Photo of John Stratton, Frontier’s executive chairman of the board, from his former employer Verizon
WASHINGTON, May 20, 2024 – Frontier Communications isn’t worried about fixed wireless competition in the broadband market, a company executive said on Monday.
“We believe that in a market where a customer has a choice between a fiber optic network that delivers symmetric capabilities” and a fixed wireless option, Frontier’s Executive Chairman of the Board John Stratton said at a J.P. Morgan conference, “you’re going to go [with fiber] 10 out of 10 times.”
The company has put an emphasis on fiber after coming out of bankruptcy in 2021, with a goal to pass 10 million locations by the end of 2025. Frontier reported 6.8 million total passings in the first quarter of 2024, and says it’s on track to pass another 1 million by the end of the year. Stratton noted the company’s nearly 2.1 million fiber subscribers, up 18 percent year over year.
Although growth has slowed slightly, fixed wireless broadband is still expanding as of the first quarter, with T-Mobile and Verizon reporting an added 405,000 and 354,000 FWA subscribers respectively. AT&T more than doubled the size of its newly launched FWA service with 110,000 new subscribers.
“We don’t see that as a significant point of competition,” Stratton reiterated. “We recognize that it has a place in the marketplace, but from a head-to-head perspective we see virtually no impact.”
He also said the company isn’t feeling much pressure from over builds by competitive providers, which he attributed to its more aggressive plans to deploy fiber.
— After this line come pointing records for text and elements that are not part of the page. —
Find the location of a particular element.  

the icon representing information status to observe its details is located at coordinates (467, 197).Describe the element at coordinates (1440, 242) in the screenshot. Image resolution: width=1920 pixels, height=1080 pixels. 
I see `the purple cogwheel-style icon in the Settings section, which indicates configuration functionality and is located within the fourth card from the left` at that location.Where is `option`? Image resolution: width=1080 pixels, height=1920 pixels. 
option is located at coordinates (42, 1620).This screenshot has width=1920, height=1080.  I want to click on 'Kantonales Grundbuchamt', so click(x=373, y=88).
As a consequence of moving soon after bankruptcy to secure equipment, labor, and other necessities, “we were able to then communicate to the broader market that we intended to build 10 million passings of fiber, and that we were going to very aggressively market those in the places where we trade,” he said.
“I think that had a bit of a freezing effect on overbuilders,” he said. “From that time we’ve seen very little if any evidence of over builders in our markets. That’s not to say they don’t exist or they’re not out there – they are. I think they’ve had a tendency to enter markets where perhaps the [incumbent] provider has been slower to move to fiber.”
Stratton also dismissed the idea of overbuilds by open access networks, on which multiple providers can use the same physical infrastructure to provide service. AT&T’s open access venture with investment firm BlackRock is looking to reach 1.5 million locations with fiber on which other providers could join AT&T as tenants.
“I think my answer to open access overbuilders would be similar to the notion of a pure-play overbuilder. How open are the open access networks that AT&T launches with Gigapower?” he said. “We don’t see a whole lot of that in the critical path for our business.”
The company is working on a pilot program to attract customers who are set to lose access to Affordable Connectivity Program discounts next month, but isn’t expecting a substantial impact from the program’s sunset, Stratton said. ACP customers comprise about 4 percent of Frontier’s subscriber base.